2. Arizona State University business professor Tim James pointed out that the increase is wholesale prices, not retail, which is a more volatile index. The consumer price index actually shows a 0.2% decline in food prices.
3. UC Davis extension marketing economist Roberta Cook says there are many factors that influence food prices and one of them is tomatoes …. no, wait – it’s consumers’ willingness to pay more for better tomatoes.
4. Michael J. Roberts, assistant professor of agricultural and resource economics at North Carolina State University, noted that food prices declined in four of the five previous months, commodity prices dropped 70 percent between July 2008 and March 2009 and prices are now some 55 percent off last summer’s highs.
5. Finally, Washington State University ag economist Karina Gallardo basically said there are too many factors affecting too many different types of food to say with any certainty why prices went up.
So what did we learn from this, class? If this were multiple choice test, which answer would you pick if you were asked why wholesale food prices were up in April?
A. Ethanol
B. Don’t worry about it
C. Eat better tomatoes
D. Prices are actually lower
E. None of the above
The Congressional Budget Office report on ethanol and food prices released last week spun both ways for ethanol, depending on the media outlet and which side of the food versus fuel debate your corn is buttered.
For example, the San Francisco Chronicle headline proclaimed “Energy Blamed More than Ethanol For Food Prices.” Others with a similar spin included Midwestern papers like the Des Moines Register and the Grand Island Independent.
Headlines from the Associated Press and Reuters, however, led with a more negative spin. AP headlined “Report: Ethanol Raises Cost of Nutrition Programs.” Unfortunately the report only quantified the effect of higher corn prices on last year’s food price increases, even though it specifically notes that “certain other factors—for example, higher energy costs—had a greater effect on food prices than did the use of ethanol as a motor fuel.” It would be nice to know how much higher gasoline and electricity prices helped to raise the cost of nutrition programs, but CBO was only charged with finding out how much ethanol was to blame.
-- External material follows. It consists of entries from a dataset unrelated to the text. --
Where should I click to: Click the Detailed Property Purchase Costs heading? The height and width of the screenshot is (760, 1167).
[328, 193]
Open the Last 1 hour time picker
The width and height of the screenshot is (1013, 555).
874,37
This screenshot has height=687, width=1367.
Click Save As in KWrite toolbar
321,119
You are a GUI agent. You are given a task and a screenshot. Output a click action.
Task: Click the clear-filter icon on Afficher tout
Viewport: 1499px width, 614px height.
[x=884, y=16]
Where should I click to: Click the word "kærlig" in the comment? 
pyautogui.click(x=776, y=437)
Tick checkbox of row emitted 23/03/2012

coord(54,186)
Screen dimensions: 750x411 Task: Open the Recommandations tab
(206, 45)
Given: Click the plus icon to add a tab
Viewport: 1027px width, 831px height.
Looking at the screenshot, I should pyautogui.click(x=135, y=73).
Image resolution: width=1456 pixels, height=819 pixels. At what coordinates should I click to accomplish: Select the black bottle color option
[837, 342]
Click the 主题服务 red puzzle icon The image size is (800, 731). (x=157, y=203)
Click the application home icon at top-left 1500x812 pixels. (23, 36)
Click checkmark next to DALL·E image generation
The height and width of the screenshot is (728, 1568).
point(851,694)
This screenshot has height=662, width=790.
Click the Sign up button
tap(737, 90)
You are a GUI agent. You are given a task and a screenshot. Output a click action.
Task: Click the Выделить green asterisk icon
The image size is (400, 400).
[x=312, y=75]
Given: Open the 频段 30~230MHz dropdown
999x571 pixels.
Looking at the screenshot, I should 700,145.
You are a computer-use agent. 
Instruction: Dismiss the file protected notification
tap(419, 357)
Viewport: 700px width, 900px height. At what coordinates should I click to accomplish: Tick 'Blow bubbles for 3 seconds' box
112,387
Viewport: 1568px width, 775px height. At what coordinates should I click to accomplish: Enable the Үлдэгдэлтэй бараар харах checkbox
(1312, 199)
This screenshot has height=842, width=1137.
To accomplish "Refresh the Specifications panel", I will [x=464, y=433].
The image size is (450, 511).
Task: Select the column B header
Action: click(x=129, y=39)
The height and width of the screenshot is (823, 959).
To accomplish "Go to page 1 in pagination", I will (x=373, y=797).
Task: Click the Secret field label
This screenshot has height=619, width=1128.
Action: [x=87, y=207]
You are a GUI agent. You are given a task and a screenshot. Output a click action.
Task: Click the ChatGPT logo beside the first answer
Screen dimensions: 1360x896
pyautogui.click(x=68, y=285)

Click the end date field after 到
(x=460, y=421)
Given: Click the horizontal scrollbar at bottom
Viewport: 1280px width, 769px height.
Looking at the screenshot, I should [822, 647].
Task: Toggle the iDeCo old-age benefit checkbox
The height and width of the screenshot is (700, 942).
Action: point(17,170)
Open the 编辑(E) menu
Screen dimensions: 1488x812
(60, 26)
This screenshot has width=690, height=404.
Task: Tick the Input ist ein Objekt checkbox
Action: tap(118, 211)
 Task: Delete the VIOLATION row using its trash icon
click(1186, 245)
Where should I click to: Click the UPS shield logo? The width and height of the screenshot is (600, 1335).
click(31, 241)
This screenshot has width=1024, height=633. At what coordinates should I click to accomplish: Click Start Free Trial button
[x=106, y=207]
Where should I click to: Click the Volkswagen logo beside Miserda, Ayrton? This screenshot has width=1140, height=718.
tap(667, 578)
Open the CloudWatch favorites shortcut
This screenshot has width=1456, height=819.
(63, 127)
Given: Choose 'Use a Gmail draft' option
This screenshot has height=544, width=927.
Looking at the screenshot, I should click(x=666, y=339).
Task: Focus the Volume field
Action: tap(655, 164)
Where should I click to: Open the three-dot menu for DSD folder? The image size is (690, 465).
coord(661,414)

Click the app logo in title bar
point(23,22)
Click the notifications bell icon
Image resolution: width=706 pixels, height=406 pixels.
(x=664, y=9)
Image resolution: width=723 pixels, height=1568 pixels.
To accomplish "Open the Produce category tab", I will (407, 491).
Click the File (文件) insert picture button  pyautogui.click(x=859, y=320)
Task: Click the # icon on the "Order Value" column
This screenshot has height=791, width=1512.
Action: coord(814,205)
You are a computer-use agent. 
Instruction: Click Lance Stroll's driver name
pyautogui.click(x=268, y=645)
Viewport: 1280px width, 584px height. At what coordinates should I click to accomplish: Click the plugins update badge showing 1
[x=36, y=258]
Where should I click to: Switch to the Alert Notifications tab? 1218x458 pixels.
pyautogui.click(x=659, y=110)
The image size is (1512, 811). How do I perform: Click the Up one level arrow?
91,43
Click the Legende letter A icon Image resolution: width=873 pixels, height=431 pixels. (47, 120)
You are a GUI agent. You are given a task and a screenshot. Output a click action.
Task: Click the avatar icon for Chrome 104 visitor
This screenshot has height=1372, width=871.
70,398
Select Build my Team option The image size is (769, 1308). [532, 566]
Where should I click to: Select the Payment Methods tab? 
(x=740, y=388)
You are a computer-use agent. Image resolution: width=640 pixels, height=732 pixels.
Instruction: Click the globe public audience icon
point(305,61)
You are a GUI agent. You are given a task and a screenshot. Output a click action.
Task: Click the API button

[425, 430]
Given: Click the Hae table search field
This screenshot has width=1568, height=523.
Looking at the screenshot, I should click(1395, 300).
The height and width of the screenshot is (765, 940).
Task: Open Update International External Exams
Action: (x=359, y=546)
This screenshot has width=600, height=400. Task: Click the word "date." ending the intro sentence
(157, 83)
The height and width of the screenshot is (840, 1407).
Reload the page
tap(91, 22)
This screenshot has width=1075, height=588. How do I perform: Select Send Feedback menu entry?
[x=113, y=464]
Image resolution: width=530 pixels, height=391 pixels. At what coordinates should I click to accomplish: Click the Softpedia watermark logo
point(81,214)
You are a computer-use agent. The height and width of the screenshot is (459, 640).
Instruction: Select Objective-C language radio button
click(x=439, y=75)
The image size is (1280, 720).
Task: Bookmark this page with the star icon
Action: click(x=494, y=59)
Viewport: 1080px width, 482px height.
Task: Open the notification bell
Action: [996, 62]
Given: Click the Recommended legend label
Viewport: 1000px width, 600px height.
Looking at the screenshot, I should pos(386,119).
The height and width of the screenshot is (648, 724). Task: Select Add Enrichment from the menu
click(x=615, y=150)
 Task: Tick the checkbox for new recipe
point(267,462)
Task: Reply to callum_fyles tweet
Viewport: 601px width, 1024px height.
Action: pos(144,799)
The report made some important points about the inability to predict ethanol’s future impact on food prices because the forces determining that impact move in opposite directions.” Federal mandates now in place require additional use of ethanol in the future, which would continue to put upward pressure on prices. In contrast, increases in the supply of corn from cultivating more cropland, increasing crop yields, or improving the technology for making ethanol from corn or other feedstocks (raw materials) would tend to lower food prices.
What was interesting about the report was that there was something in it for everyone, with both sides of the food versus fuel debate claiming that it supported them. I guess the government just wanted to be fair to everybody.